During the year there was only a 10.6% growth in broadband overall, a sharp decline from the 19.9% in 2007. Much of the slowdown came in the second half of the year when market saturation combined with the advancing recession to cut the number of adds from almost 1m in the first half to only 675,000 in the second.
Broadband subscriptions in the UK exceeded expectations in the last 6 months of 2008, reaching 17.4 million by the end of the year and topping forecasts by 0.2%. O2 was the biggest new story of 2008, starting the year with only 71,000 broadband lines, it added 270,000 more to increase its market share by 1.5%.
BSkyB ( Sky Broadband ) had a good 12 months too and built on its accomplishments in previous years to achieve even bigger gains, adding 727,000 lines to reach almost 2 million lines. These successes have contributed to DSL increasing its share, from 78.0% to 78.6% of the UK broadband market:
“So by March 2009 the broadband scene in Britain was very different from a year earlier. On the one hand the market was seizing up.

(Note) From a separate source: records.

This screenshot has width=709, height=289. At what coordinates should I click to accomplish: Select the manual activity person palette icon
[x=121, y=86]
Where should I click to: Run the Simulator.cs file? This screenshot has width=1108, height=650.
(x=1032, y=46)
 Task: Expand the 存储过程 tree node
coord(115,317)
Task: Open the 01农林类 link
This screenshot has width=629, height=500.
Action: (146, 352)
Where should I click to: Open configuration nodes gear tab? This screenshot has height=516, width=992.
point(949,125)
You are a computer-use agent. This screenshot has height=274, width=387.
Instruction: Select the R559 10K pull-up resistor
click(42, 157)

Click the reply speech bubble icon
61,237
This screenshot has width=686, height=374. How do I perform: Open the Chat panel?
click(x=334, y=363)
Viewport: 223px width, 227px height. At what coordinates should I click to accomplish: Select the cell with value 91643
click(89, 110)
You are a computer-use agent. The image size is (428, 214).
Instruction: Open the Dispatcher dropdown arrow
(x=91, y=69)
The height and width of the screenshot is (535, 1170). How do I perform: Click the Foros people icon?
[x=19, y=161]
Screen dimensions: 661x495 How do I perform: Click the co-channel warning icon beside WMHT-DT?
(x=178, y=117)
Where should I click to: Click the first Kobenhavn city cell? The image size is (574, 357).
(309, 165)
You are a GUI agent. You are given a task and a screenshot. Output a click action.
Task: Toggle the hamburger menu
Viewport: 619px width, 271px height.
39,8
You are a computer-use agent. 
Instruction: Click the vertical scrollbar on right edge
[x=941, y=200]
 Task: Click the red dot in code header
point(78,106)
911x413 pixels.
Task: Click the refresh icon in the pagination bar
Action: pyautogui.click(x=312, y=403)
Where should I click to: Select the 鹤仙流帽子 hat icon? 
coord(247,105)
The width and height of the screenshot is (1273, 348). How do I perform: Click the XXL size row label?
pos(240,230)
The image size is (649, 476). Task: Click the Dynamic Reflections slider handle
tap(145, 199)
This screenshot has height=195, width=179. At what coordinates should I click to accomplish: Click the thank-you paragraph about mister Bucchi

Structural change had ground to a halt; market growth had slowed sharply,” says Tim Johnson, Chief Analyst at Point Topic. “On the other, having started late, the UK was making rapid advances towards rolling out next generation broadband and delivering superfast speeds to a high proportion of the country.”
Point Topic predicts that 2010 will see better mobile coverage and bandwidth upgrades, which should help mitigate some of the current difficulties. The long-term prospects for
Digital Britain apparently look good.